>> Start Provided data

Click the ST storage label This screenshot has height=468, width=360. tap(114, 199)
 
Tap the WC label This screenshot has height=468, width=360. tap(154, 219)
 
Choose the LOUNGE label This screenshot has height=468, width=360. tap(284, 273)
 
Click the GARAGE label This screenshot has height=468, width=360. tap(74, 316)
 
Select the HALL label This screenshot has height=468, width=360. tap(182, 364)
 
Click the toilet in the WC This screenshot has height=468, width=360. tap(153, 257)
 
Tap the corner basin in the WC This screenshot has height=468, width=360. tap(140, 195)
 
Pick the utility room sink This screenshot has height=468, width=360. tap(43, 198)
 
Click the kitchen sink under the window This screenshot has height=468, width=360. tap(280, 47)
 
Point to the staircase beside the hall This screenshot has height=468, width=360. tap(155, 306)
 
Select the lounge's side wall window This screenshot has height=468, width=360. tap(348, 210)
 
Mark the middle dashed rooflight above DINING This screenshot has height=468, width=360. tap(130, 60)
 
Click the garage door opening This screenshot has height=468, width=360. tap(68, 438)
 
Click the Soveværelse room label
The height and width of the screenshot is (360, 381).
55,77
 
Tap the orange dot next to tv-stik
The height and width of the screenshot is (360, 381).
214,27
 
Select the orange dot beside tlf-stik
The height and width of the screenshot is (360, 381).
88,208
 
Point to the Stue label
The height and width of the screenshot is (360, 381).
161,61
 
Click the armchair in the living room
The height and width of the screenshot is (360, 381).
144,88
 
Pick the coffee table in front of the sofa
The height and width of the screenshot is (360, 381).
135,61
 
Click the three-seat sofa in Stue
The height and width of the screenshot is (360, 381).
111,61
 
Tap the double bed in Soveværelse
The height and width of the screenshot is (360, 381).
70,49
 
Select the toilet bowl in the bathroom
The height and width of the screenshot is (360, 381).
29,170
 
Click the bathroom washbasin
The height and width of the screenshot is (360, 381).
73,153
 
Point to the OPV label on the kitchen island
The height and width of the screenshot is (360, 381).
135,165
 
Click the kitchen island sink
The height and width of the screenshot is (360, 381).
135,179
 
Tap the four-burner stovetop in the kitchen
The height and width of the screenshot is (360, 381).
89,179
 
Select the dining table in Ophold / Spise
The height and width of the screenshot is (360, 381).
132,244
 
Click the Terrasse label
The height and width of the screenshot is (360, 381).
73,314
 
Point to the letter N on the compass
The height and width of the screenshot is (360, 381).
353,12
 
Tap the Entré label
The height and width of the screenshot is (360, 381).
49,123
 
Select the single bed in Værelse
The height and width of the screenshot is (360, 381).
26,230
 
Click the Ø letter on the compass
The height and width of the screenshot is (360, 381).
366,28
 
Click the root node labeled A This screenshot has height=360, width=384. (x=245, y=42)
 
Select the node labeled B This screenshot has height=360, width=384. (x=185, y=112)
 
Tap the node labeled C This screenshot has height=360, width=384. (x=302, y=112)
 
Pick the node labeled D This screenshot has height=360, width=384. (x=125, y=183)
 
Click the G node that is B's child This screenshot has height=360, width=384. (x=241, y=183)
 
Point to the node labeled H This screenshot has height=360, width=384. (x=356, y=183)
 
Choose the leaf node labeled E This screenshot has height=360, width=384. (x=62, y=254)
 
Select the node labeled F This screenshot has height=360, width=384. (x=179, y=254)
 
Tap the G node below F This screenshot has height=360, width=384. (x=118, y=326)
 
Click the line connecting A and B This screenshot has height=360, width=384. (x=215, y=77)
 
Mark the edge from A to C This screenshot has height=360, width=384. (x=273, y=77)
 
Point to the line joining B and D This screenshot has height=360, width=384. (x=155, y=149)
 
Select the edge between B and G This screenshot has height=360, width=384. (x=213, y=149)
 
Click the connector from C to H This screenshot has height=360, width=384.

>> End Provided data

**Exercise objective:**
Rewrite all of the rows above as a numbered list, leaving out the blank lines.

**Solution to this exercise:**
1. Click the ST storage label This screenshot has height=468, width=360. tap(114, 199)
2. Tap the WC label This screenshot has height=468, width=360. tap(154, 219)
3. Choose the LOUNGE label This screenshot has height=468, width=360. tap(284, 273)
4. Click the GARAGE label This screenshot has height=468, width=360. tap(74, 316)
5. Select the HALL label This screenshot has height=468, width=360. tap(182, 364)
6. Click the toilet in the WC This screenshot has height=468, width=360. tap(153, 257)
7. Tap the corner basin in the WC This screenshot has height=468, width=360. tap(140, 195)
8. Pick the utility room sink This screenshot has height=468, width=360. tap(43, 198)
9. Click the kitchen sink under the window This screenshot has height=468, width=360. tap(280, 47)
10. Point to the staircase beside the hall This screenshot has height=468, width=360. tap(155, 306)
11. Select the lounge's side wall window This screenshot has height=468, width=360. tap(348, 210)
12. Mark the middle dashed rooflight above DINING This screenshot has height=468, width=360. tap(130, 60)
13. Click the garage door opening This screenshot has height=468, width=360. tap(68, 438)
14. Click the Soveværelse room label
15. The height and width of the screenshot is (360, 381).
16. 55,77
17. Tap the orange dot next to tv-stik
18. The height and width of the screenshot is (360, 381).
19. 214,27
20. Select the orange dot beside tlf-stik
21. The height and width of the screenshot is (360, 381).
22. 88,208
23. Point to the Stue label
24. The height and width of the screenshot is (360, 381).
25. 161,61
26. Click the armchair in the living room
27. The height and width of the screenshot is (360, 381).
28. 144,88
29. Pick the coffee table in front of the sofa
30. The height and width of the screenshot is (360, 381).
31. 135,61
32. Click the three-seat sofa in Stue
33. The height and width of the screenshot is (360, 381).
34. 111,61
35. Tap the double bed in Soveværelse
36. The height and width of the screenshot is (360, 381).
37. 70,49
38. Select the toilet bowl in the bathroom
39. The height and width of the screenshot is (360, 381).
40. 29,170
41. Click the bathroom washbasin
42. The height and width of the screenshot is (360, 381).
43. 73,153
44. Point to the OPV label on the kitchen island
45. The height and width of the screenshot is (360, 381).
46. 135,165
47. Click the kitchen island sink
48. The height and width of the screenshot is (360, 381).
49. 135,179
50. Tap the four-burner stovetop in the kitchen
51. The height and width of the screenshot is (360, 381).
52. 89,179
53. Select the dining table in Ophold / Spise
54. The height and width of the screenshot is (360, 381).
55. 132,244
56. Click the Terrasse label
57. The height and width of the screenshot is (360, 381).
58. 73,314
59. Point to the letter N on the compass
60. The height and width of the screenshot is (360, 381).
61. 353,12
62. Tap the Entré label
63. The height and width of the screenshot is (360, 381).
64. 49,123
65. Select the single bed in Værelse
66. The height and width of the screenshot is (360, 381).
67. 26,230
68. Click the Ø letter on the compass
69. The height and width of the screenshot is (360, 381).
70. 366,28
71. Click the root node labeled A This screenshot has height=360, width=384. (x=245, y=42)
72. Select the node labeled B This screenshot has height=360, width=384. (x=185, y=112)
73. Tap the node labeled C This screenshot has height=360, width=384. (x=302, y=112)
74. Pick the node labeled D This screenshot has height=360, width=384. (x=125, y=183)
75. Click the G node that is B's child This screenshot has height=360, width=384. (x=241, y=183)
76. Point to the node labeled H This screenshot has height=360, width=384. (x=356, y=183)
77. Choose the leaf node labeled E This screenshot has height=360, width=384. (x=62, y=254)
78. Select the node labeled F This screenshot has height=360, width=384. (x=179, y=254)
79. Tap the G node below F This screenshot has height=360, width=384. (x=118, y=326)
80. Click the line connecting A and B This screenshot has height=360, width=384. (x=215, y=77)
81. Mark the edge from A to C This screenshot has height=360, width=384. (x=273, y=77)
82. Point to the line joining B and D This screenshot has height=360, width=384. (x=155, y=149)
83. Select the edge between B and G This screenshot has height=360, width=384. (x=213, y=149)
84. Click the connector from C to H This screenshot has height=360, width=384.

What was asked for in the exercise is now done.